(Records from a data source)
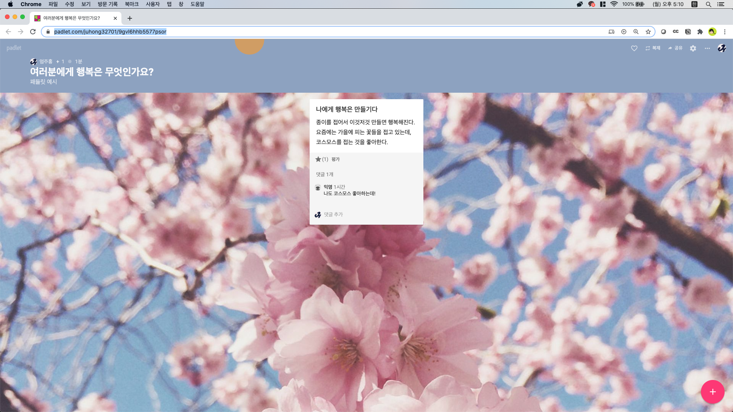The width and height of the screenshot is (733, 412).
Task: Open user profile avatar in padlet header
Action: click(722, 48)
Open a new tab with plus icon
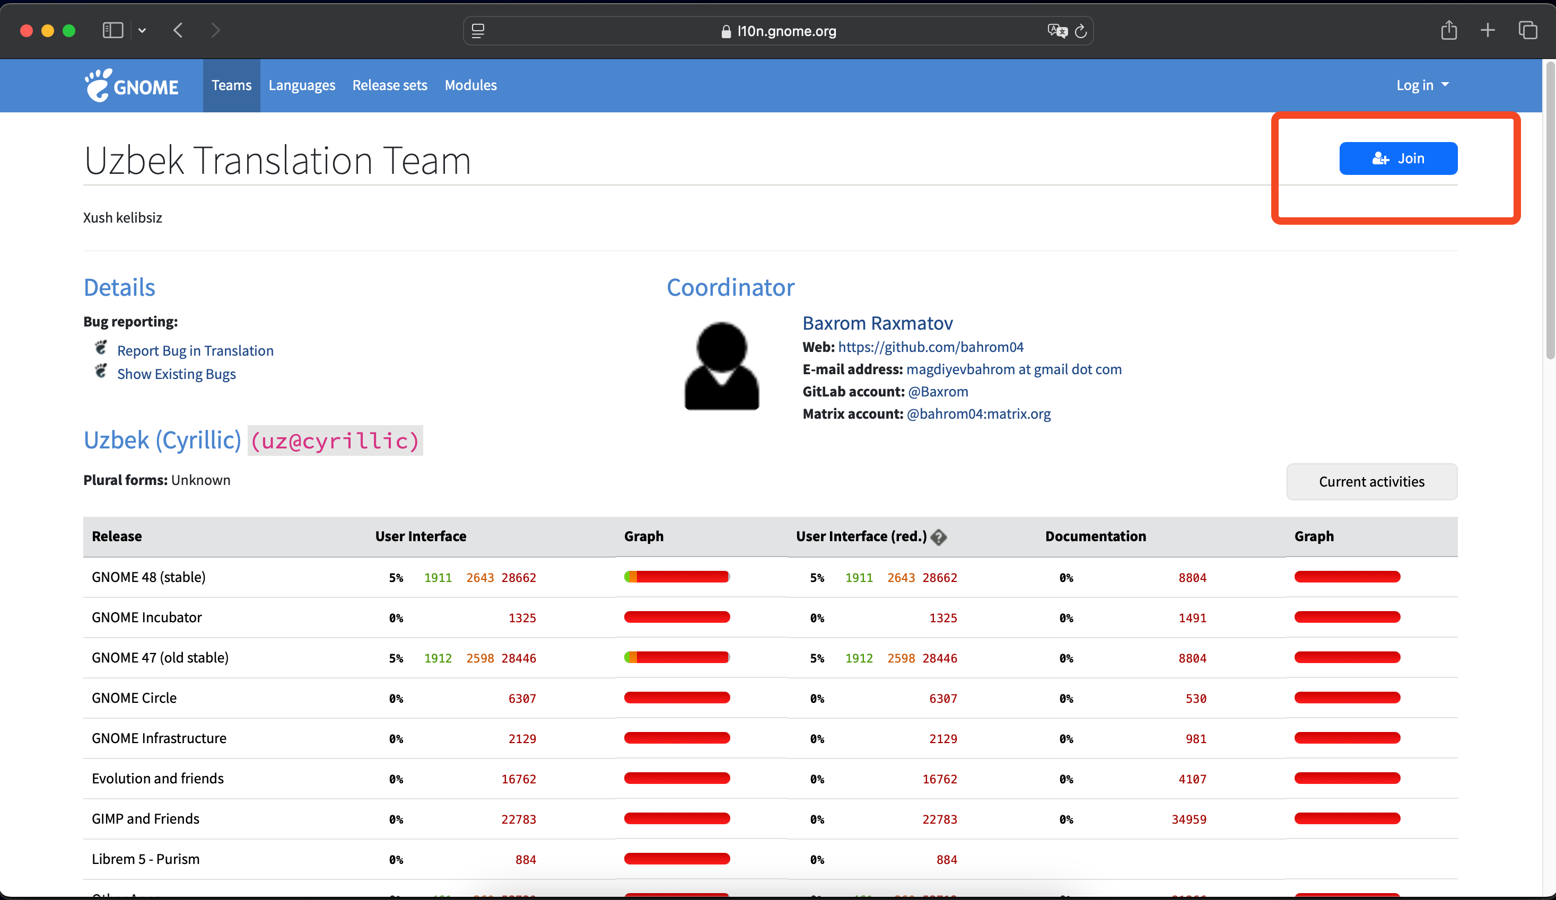 click(x=1487, y=30)
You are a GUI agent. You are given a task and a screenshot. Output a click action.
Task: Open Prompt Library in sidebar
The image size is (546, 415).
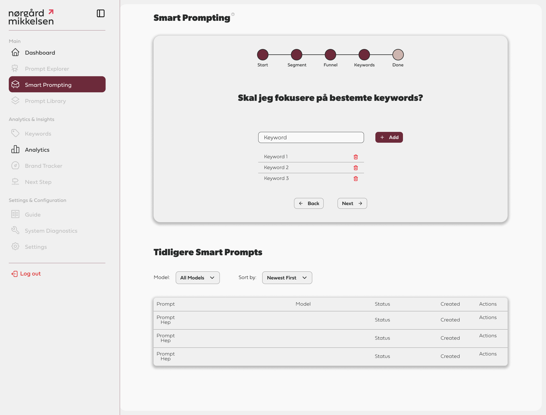[45, 101]
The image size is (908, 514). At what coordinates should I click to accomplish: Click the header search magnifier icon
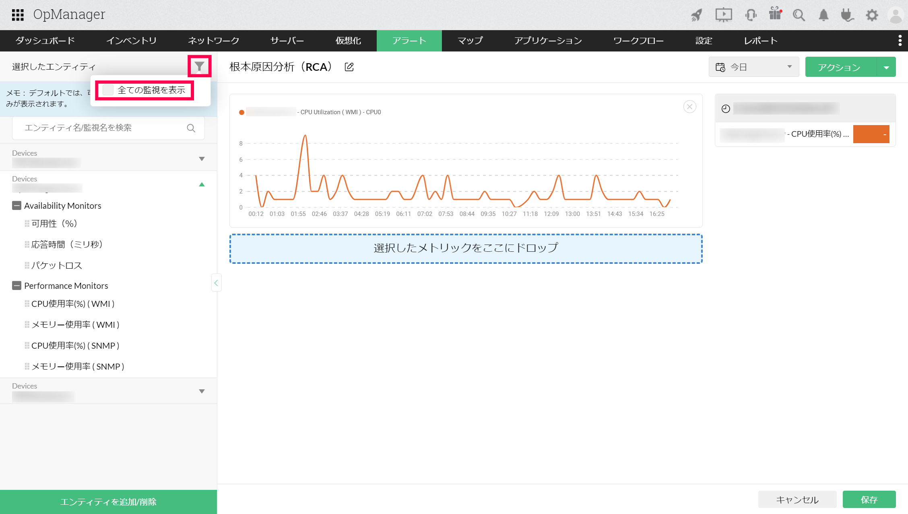799,15
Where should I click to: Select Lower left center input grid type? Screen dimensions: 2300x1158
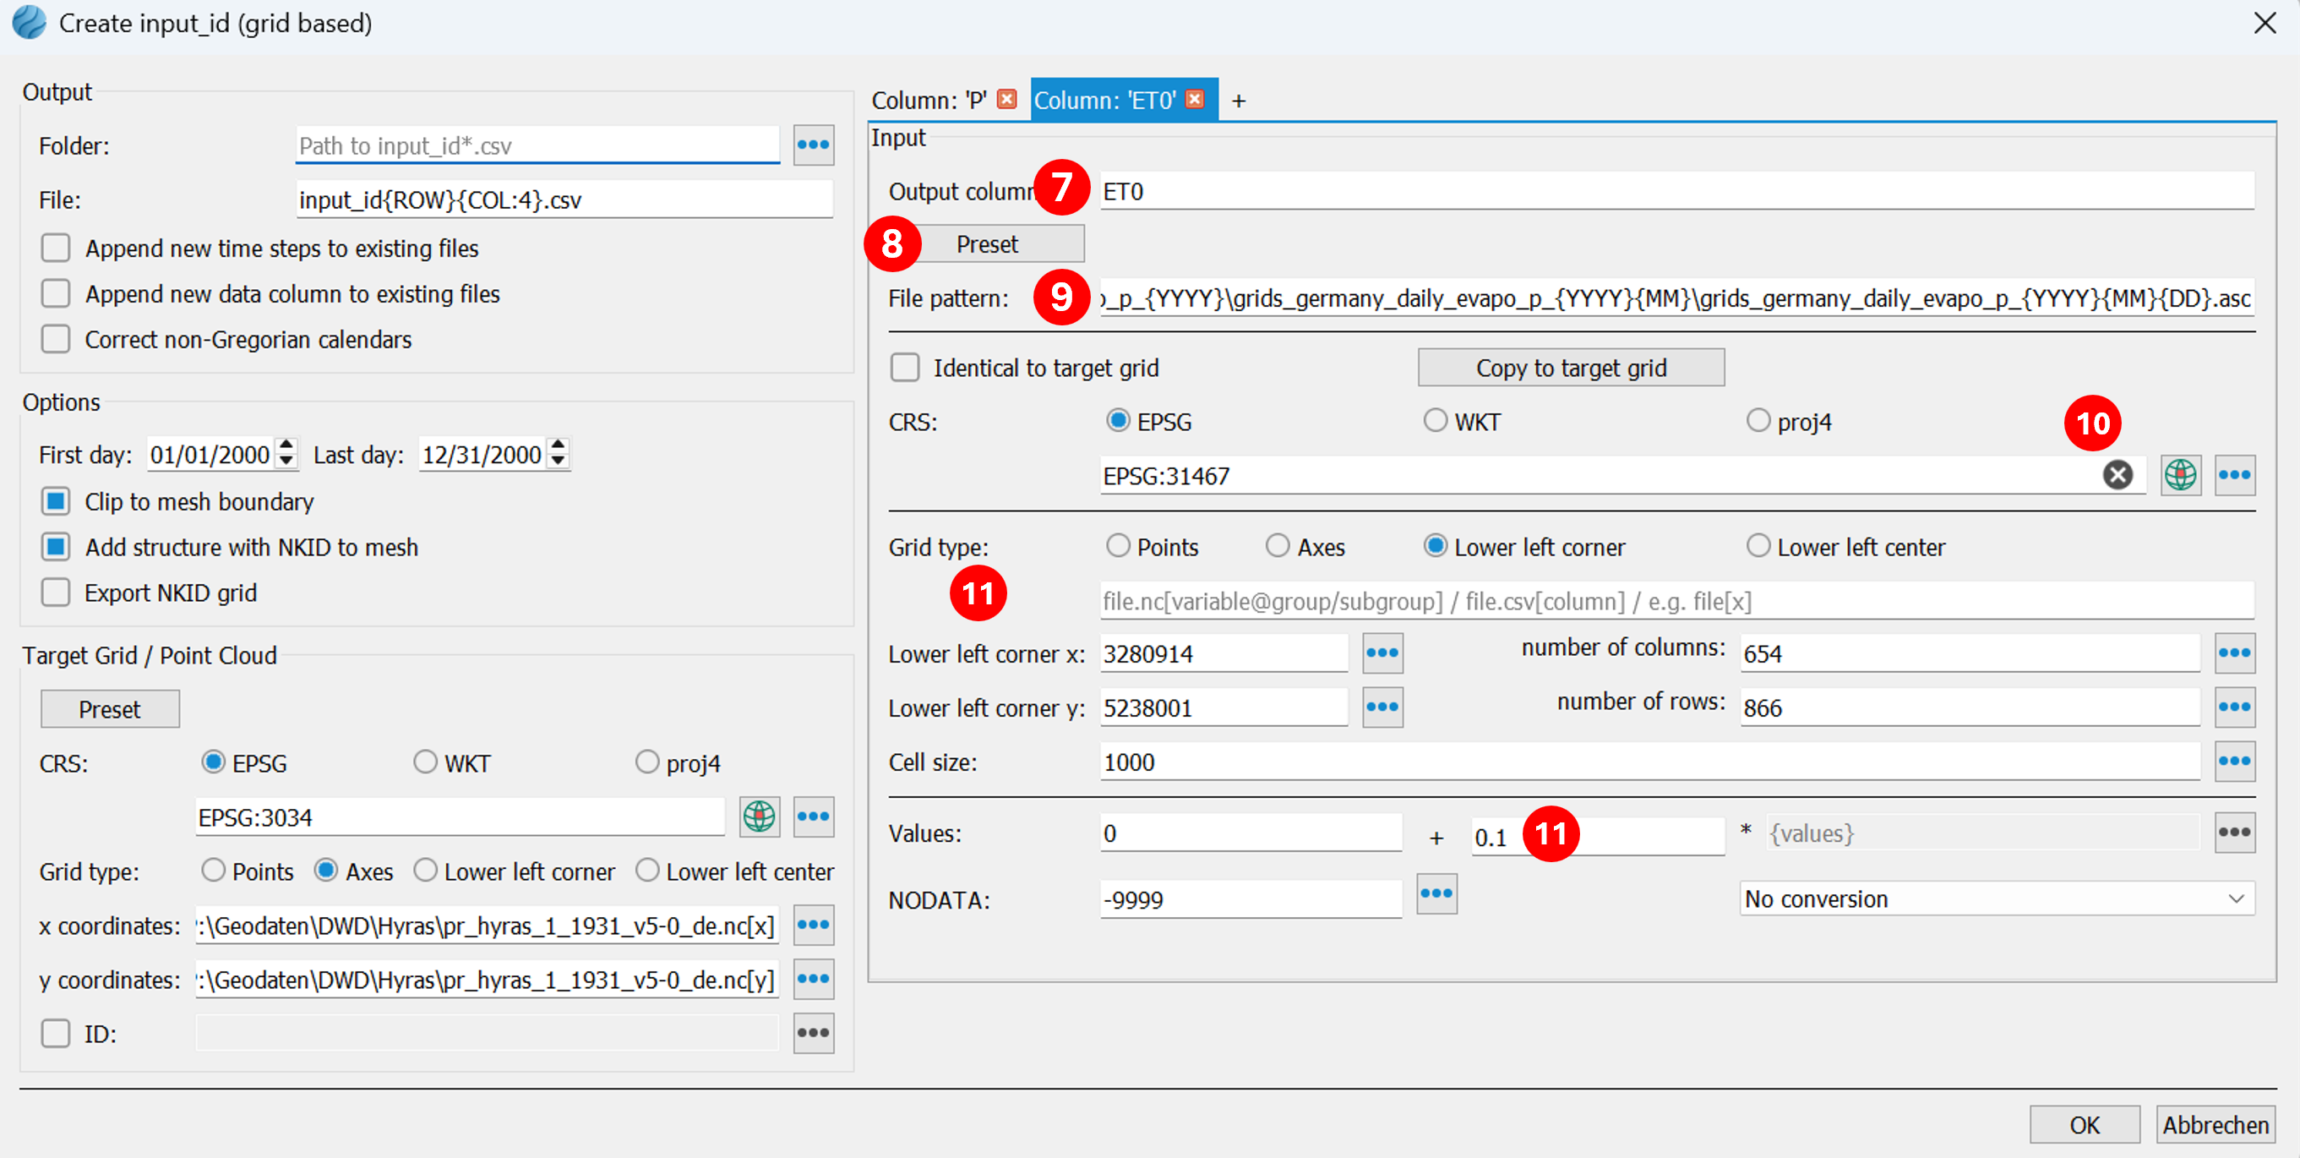(x=1757, y=546)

What you need to do: A word-for-word copy of the lines from the one containing "You are a GUI" through the last line of the records is what is wanted, without pictures and without any other line.

Answer section:
You are a GUI agent. You are given a task and a screenshot. Output a click action.
Task: Open Prompt Library in sidebar
The image size is (546, 415).
[45, 101]
The image size is (908, 514). At what coordinates should I click to accomplish: Click the header search magnifier icon
799,15
Where should I click to: Select Lower left center input grid type? Screen dimensions: 2300x1158
(x=1757, y=546)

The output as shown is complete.